Thousands of Native Americans – like Thomas Joseph – and their allies have come from across the Americas to the windswept plains near the Standing Rock Reservation – and they vow to tough it out through the region’s notorious winter months until the pipeline project is cancelled.

“If this pipeline goes through, it’s gonna damage our land and our water. Nothing can live in oil,” says Winona Gasteau of the Cheyenne River Sioux. She oversees the kitchens for the largest encampment of pipeline opponents at Standing Rock.
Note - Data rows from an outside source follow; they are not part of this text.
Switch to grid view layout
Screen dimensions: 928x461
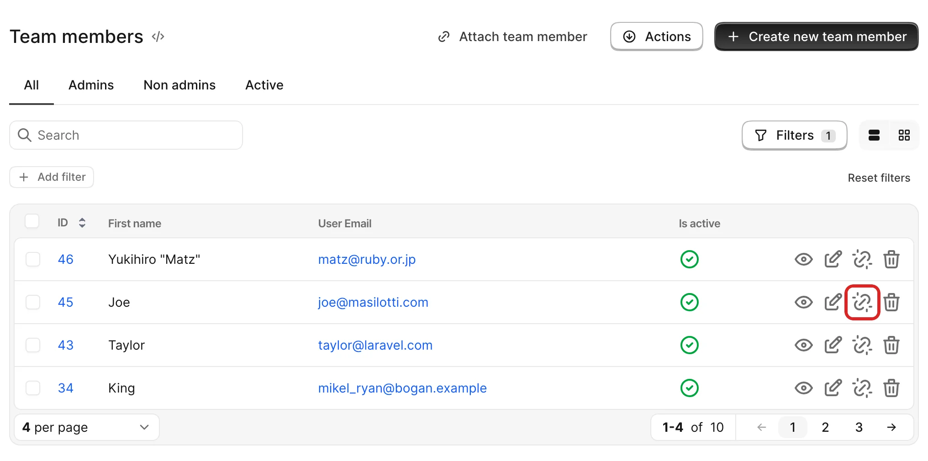(x=904, y=135)
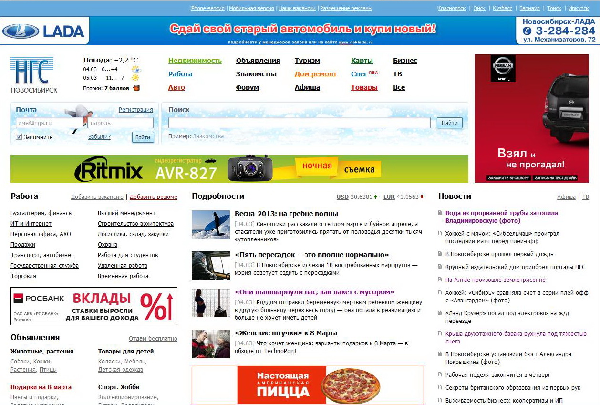
Task: Open the Все categories menu
Action: [x=399, y=87]
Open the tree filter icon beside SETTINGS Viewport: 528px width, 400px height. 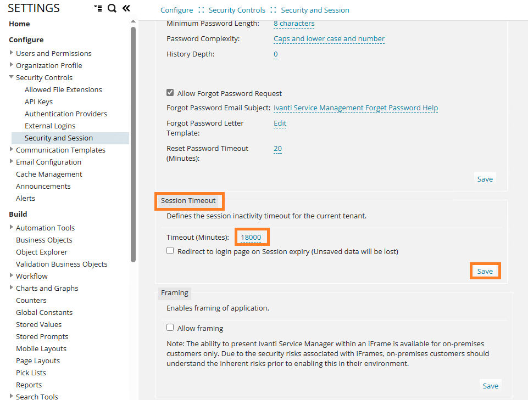tap(98, 8)
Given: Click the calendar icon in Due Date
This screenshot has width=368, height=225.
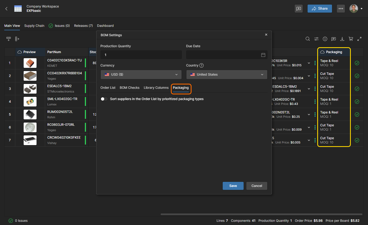Looking at the screenshot, I should click(x=263, y=55).
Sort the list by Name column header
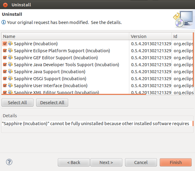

This day, she taught children how to butcher a buffalo. “We’re only human and we have to work together to save our future generations.”

The response to the growing call for solidarity from people like Gasteau has exploded in the last six months, with multiple camps and literally thousands of people gathering near Standing Rock on any given day to oppose the pipeline construction route.

The Standing Rock Sioux and their allies accuse Energy Transfer Partners – the company building the pipeline – of desecrating sacred cultural sites and running roughshod over their rights – charges the company adamantly denies.

Opponents also argue that the pipeline – which the Brookings Institute says will create less than 50 permanent jobs – perpetuates fossil fuel exploitation and puts at risk a watershed that almost 20 million people rely on for clean water. The 1,100 mile pipeline would cross rivers, forests and farmland in four states, carrying roughly twenty million gallons of fracked Bakken crude oil each day – much more safely than by road or rail, according to the company.

But the disastrous Shelby County Alabama spill earlier this month has sparked growing public alarm about the safety of pipelines. And Standing Rock water protectors note that a major Dakota Access partner, Enbridge, logged more than 800 spills between 1999 and 2010 alone – including the largest inland oil spill in U.S. history.

“This is gonna affect everyone down the Missouri River, not only natives, but I mean black, white, yellow, green, purple, whoever, you know? We all drink water, damn it,” says Jasmine Hardin, a member of the Ho-Chunk Nation who came from Winnebago, Nebraska with her aunts and uncle, one of hundreds of family encampments making up the larger mobilization against the Dakota Access pipeline. “This is gonna be the ultimate change in America. And it’s gonna happen whether they like it or not.”

While lawyers for pipeline opponents continue to battle the company and the government in court – and the number of arrests near Standing Rock may soon top 100 – on the ground, thousands of people like Joseph, Gasteau and Hardin remain committed to waiting out – and pushing out – the pipeline, despite the company’s political clout and the coming winter cold.